French tyre manufacturer Michelin last night sold its entire 9.98% stake in Korea’s Hankook Tire through a block trade, ending a partnership between the two firms that started in 2003.
The seller initially aimed to raise between $586 million and $613 million from the divestment, but the deal ended up pricing below the initial offering range, resulting in a final deal size of W623 billion ($558 million).
Even so, this is the largest block trade in Asia since Permira raised $613 million from a sell-down in Macau casino operator Galaxy Entertainment Group in early September. It comes after Hankook’s share price hit a record high of W50,000 on November 4, which explains why Michelin decided to sell now.
The French company, whose full name is Compagnie Generale des Etablissements Michelin, offered approximately 15.2 million shares at a price between W43,000 and W45,000, which translated into a discount of 3.5% to 7.8% versus yesterday’s close of W46,650.
However, shortly before the order books were due to close at 10.30pm Hong Kong time, some additional demand came in below the price range. The demand, which likely came from one single order, was described as institutional and of very good quality and, according to a source, the inclusion of this additional demand would significantly improve the quality of the overall order book.
So, after a discussion with the seller, the bookrunner (Citi) decided to lower the price to W41,000 to accommodate this late demand. This meant the deal cleared at a discount of 12.1% — significantly wider than the 5.1% discount that Permira had to accept on the Galaxy sale. However, Hankook’s share price has gained 33% since late September so perhaps it can be justified.

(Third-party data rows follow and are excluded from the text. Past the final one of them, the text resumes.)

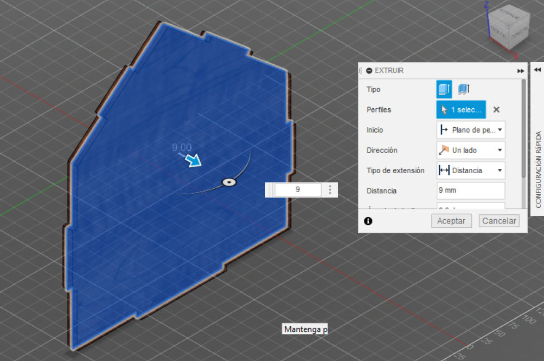Viewport: 544px width, 361px height.
Task: Click the ViewCube in the corner
Action: click(x=509, y=28)
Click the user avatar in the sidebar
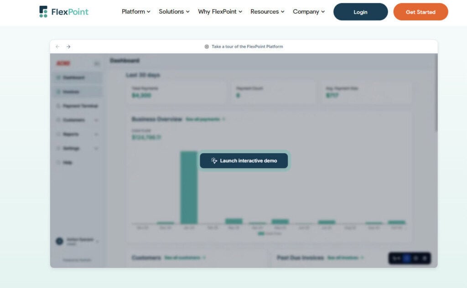The height and width of the screenshot is (288, 467). (x=59, y=241)
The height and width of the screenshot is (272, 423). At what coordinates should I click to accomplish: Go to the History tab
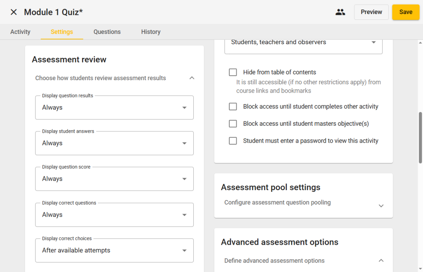(151, 32)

As of early this morning it was unclear how the pricing would affect Citi’s fees on this transaction. If the US bank had to cover the entire difference between W41,000 and W43,000, it would cost it about $28 million. However, it seems likely that Michelin would have agreed to at least some reduction in the price.
In a press release issued early this morning, the company said the placement had been successfully completed at a price of €26.54 per share, which translates to W41,000, indicating that Citi wouldn’t be paying the company more than that.

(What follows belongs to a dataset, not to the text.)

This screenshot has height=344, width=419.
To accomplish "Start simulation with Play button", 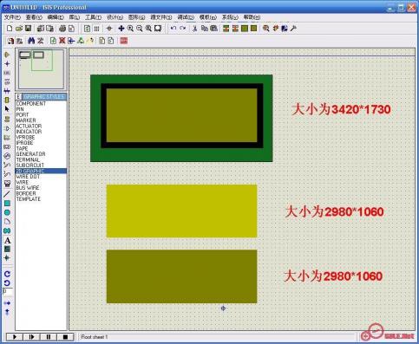I will (x=15, y=337).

Also, having bought more than half its stake, or 6.3%, before March 2006 when the share price was below W15,000 and having added to it in June 2008 when the price was again around W15,000, Michelin stood to make a hefty gain from the sale even at a 12% discount. According to a source, the company was also very focused on selling its entire stake in one go.
There was no information on whether the deal was covered before the late demand appeared, but the willingness by the bookrunner to lower the price suggests that it probably wasn’t. In other words, if Michelin wanted to sell its entire stake yesterday, it may have had little choice but to accept a lower price.
In a press release issued yesterday, Michelin said the sale of this “financial shareholding” is part of the company’s effort to optimise its portfolio, in line with a new growth strategy it presented a year ago.
“In improving its liquidity position, the proceeds of the sale will allow the group to accelerate its industrial strategy in high-growth markets, in particular by optimising and strengthening plants dedicated to the production of entry-level and medium-range segment (tier-2 and tier-3) products in the passenger car and truck tyre markets,” it said.
Michelin said its gain from the sale amounted to approximately €255 million. It didn’t comment on what will happen to its partnership with Hankook, which is the leading tyre manufacturer in Korea.
The two firms entered into a cooperation agreement in January 2003, which covered various operational areas and was intended to exploit synergies in the areas of research and development, tyre manufacturing and tyre distribution, and to support their respective growth in the coming years. As part of the agreement, Michelin agreed to purchase over time up to 10% of Hankook’s share price.
According to a source, slightly more than 50 investors took part in last night’s transaction. The buyers included both long-only investors and hedge funds, and there was good demand from domestic Korean accounts.